Given that batch jobs in the cluster will be executed at the same time, writing objects from different jobs into the same file is not recommanded as the concurrency issue may result in corrupted outputs. A better approach is to write outputs of each job to a seperate file. In implies that running batch jobs in parallel requires an additional bookkeeping strategy on the jobs as well as the output files produced from them.

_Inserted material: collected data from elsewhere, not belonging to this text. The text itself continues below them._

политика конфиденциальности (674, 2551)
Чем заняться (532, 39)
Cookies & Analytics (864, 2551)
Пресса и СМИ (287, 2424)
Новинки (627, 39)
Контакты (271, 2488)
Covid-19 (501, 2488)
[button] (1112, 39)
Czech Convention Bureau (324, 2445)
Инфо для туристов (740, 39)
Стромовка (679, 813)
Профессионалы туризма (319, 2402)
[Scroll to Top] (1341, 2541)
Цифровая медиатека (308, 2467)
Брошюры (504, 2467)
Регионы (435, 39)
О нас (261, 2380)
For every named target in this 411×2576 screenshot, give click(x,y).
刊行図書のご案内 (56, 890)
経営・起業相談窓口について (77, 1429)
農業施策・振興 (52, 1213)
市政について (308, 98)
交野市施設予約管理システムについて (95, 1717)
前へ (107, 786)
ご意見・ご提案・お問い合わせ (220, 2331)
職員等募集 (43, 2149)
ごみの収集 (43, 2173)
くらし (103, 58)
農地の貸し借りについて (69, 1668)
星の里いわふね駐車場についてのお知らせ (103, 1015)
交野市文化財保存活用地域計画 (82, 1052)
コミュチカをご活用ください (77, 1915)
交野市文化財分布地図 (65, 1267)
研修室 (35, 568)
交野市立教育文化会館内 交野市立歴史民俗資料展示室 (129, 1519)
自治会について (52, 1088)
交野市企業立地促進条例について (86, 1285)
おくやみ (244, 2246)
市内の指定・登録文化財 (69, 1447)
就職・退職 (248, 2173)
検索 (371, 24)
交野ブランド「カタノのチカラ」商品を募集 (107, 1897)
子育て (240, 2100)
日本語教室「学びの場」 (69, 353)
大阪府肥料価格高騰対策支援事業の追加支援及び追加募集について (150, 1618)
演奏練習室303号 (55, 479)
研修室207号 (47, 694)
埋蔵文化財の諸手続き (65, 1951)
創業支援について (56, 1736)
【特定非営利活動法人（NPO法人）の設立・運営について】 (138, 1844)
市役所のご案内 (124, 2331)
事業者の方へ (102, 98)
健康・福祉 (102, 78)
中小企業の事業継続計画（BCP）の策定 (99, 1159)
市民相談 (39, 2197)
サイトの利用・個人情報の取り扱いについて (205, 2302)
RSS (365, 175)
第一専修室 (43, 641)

In this exercise, we are going to use the script magic_cal_2.R
in which functions are provided to
save objects into data file, and
get job/process information that can be used for the bookkeeping purpose.
Follow the steps below:
run the script interactively
$ Rscript magic_cal_2.R 5 WARNING: ignoring environment value of R_HOME Loading required package: abind saving objects magic_matrix,sum_diagonal to magic_cal_2.out.RData ...done
From the terminal output, you see two objects are saved into a RData file called
magic_cal_2.out.RData
. Later on, you can load the object from this file into R or a R script. For example,> load("magic_cal_2.out.RData") > ls() [1] "magic_matrix" "sum_diagonal" > magic_matrix [,1] [,2] [,3] [,4] [,5] [1,] 9 2 25 18 11 [2,] 3 21 19 12 10 [3,] 22 20 13 6 4 [4,] 16 14 7 5 23 [5,] 15 8 1 24 17 > q(save="no")
read and understand the
magic_cal_2.R
script, especially the functions at the top of the script.try to run
magic_cal_2.R
as batch jobs as we did in the previous task.Tip
You probably noticed that the functions defined in
magic_cal_2.R
are so generic that they can be reused for different scripts.That is right! In fact, we have factored out those functions into
/opt/cluster/share/R
so that you could easily make use of those functions in the future.In the script
magic_cal_3.R
, it shows you how to load those functions in your R scripts. It also shows you how to construct the name of the RData file using the job information.